KARLSRUHE.- The ZKM is presenting a space-filling sound installation by the artist Julia Bornefeld in the Subspace of the ZKM_Cube from March 16. An over-sized, metallic-gold shining gramophone funnel is connected to a rotating platform hovering above the ground. Two musical compositions especially produced for the kinetic installation Vanity and High Fidelity sound from the funnel. Visitors are invited to step onto the platform and to themselves become part of the interactive installation.

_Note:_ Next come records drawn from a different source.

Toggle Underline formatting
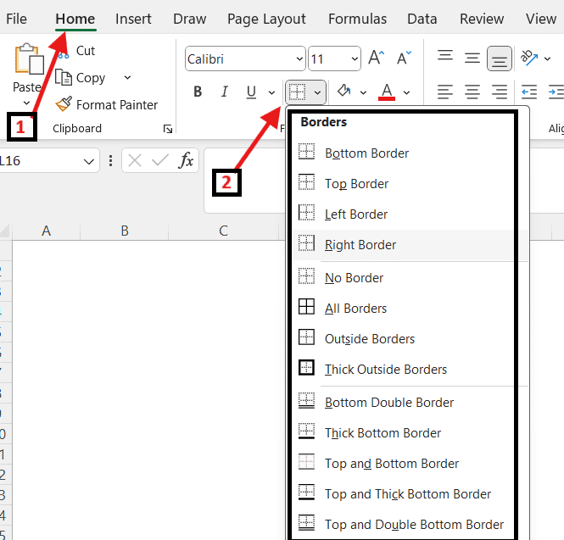 click(251, 92)
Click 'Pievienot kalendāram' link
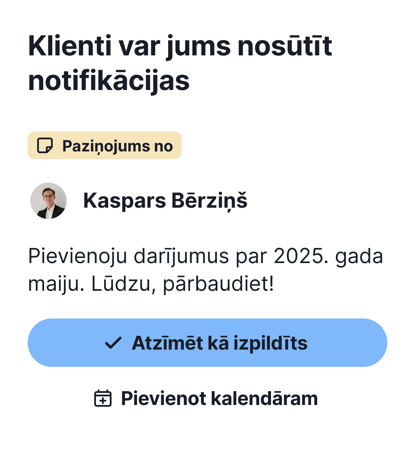 pos(206,399)
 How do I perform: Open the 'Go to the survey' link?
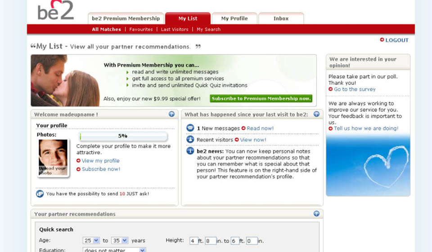(354, 89)
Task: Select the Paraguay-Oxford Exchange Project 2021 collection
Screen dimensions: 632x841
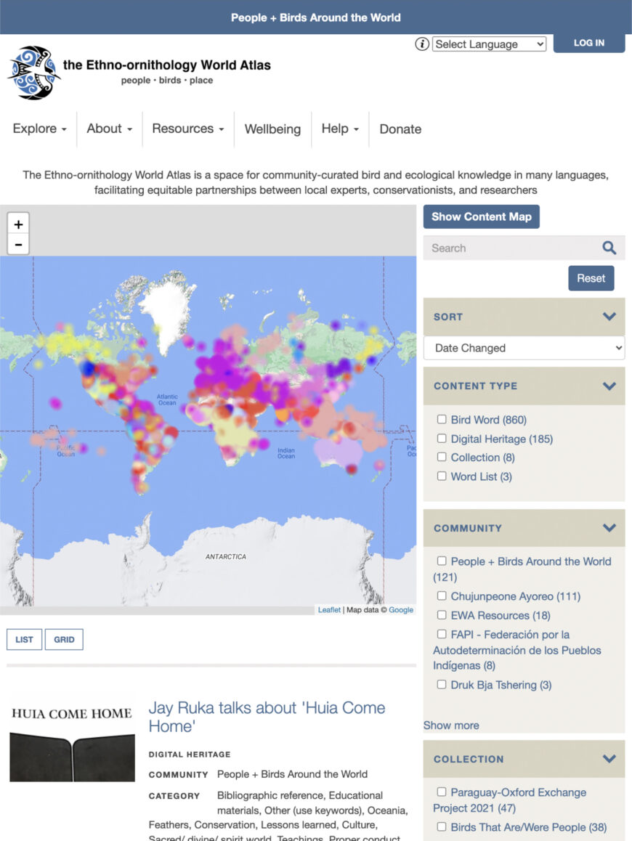Action: (x=442, y=792)
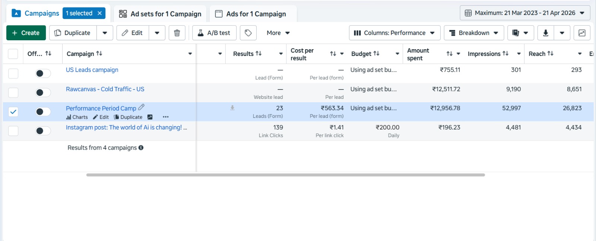
Task: Click the horizontal scrollbar below the table
Action: click(x=285, y=175)
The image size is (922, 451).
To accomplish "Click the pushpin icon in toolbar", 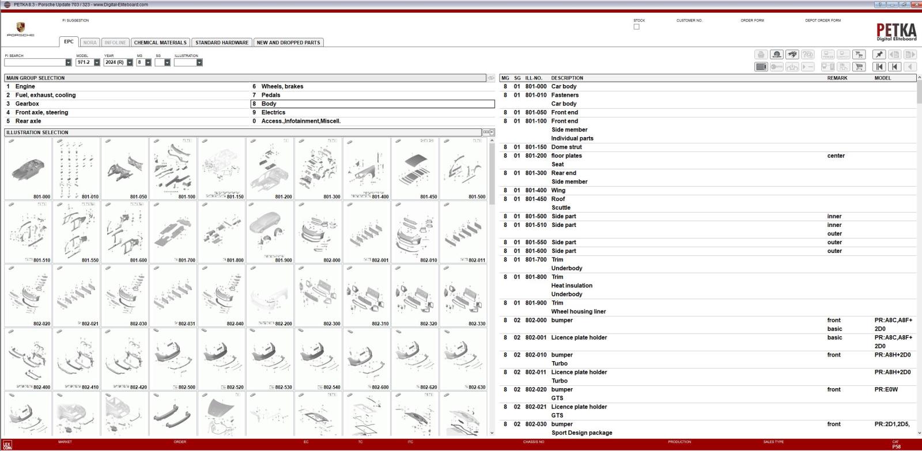I will (879, 54).
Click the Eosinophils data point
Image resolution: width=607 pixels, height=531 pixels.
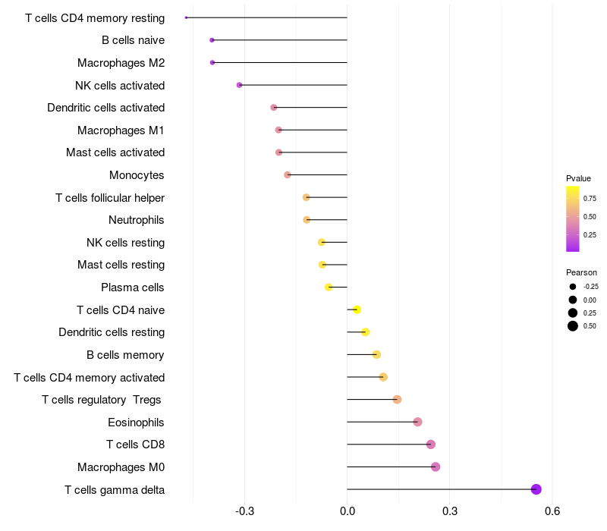pyautogui.click(x=417, y=422)
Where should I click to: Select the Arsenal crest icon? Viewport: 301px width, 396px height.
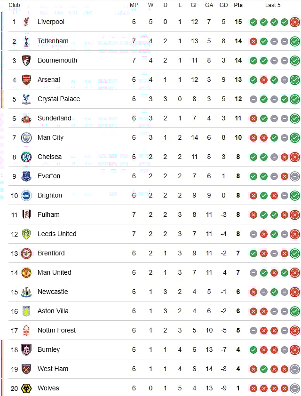tap(26, 79)
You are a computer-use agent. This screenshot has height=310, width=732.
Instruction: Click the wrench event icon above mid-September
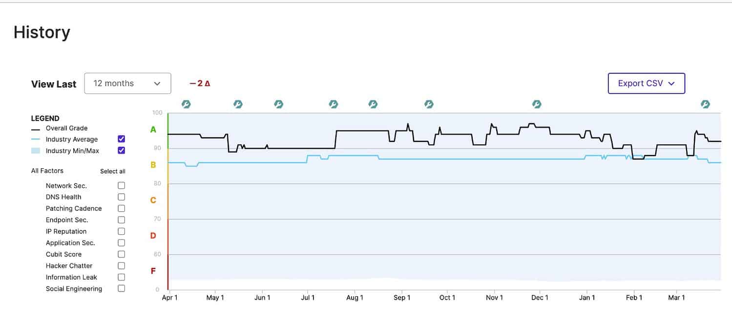tap(429, 104)
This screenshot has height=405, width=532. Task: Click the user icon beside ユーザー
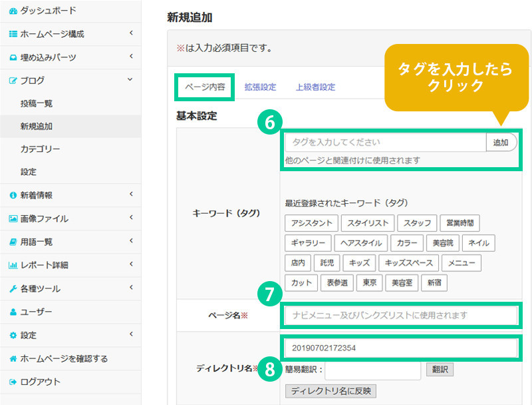tap(13, 312)
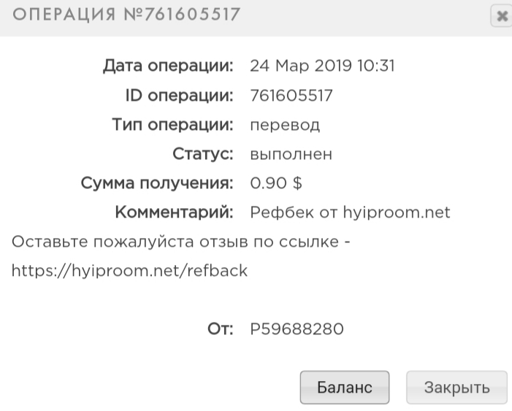Click the Закрыть button
This screenshot has height=411, width=512.
tap(456, 388)
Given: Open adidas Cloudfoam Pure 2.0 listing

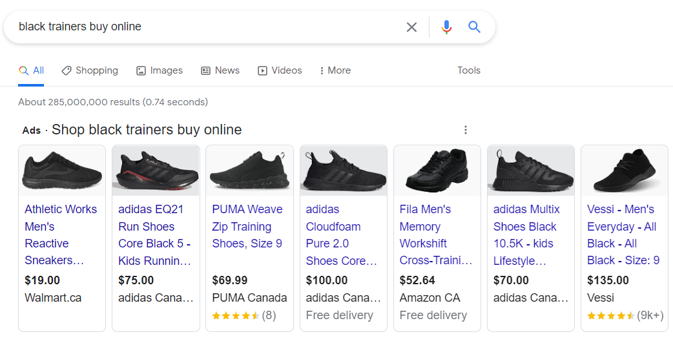Looking at the screenshot, I should pyautogui.click(x=341, y=234).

In her sound installation, Julia Bornefeld critically examines one of the first devices in media history the gramophone for which she composed two pieces of music Vanity and High Fidelity. The archetypical scratching sounds of the record emanating from a huge, shining gold gramophone funnel merge with contemporary electronic sounds layered with piano and accordion sounds. The visitor steps on a rotating platform apparently hovering above the ground which assumes the form of a needle head. In 1986, Friedrich Kittler described the gramophone as one of the three cultural storage media to have revolutionized media history around 1900. Film, the typewriter and the gramophone brought to an end the historical preeminence of the book of the Gutenberg galaxy (Marshall McLuhan, 1962). Julia Bornefeld continues this media history by having the digital code, which defines our contemporary world take the place of analog mechanics. She interlaces the general history of music and media history with her personal history, and mixes present-day sounds in a collage-like fashion with the music of her grandfather, Rudolf Graf.
Julia Bornefeld, born in Kiel, lives and works in Berlin and Bruneck, Italy.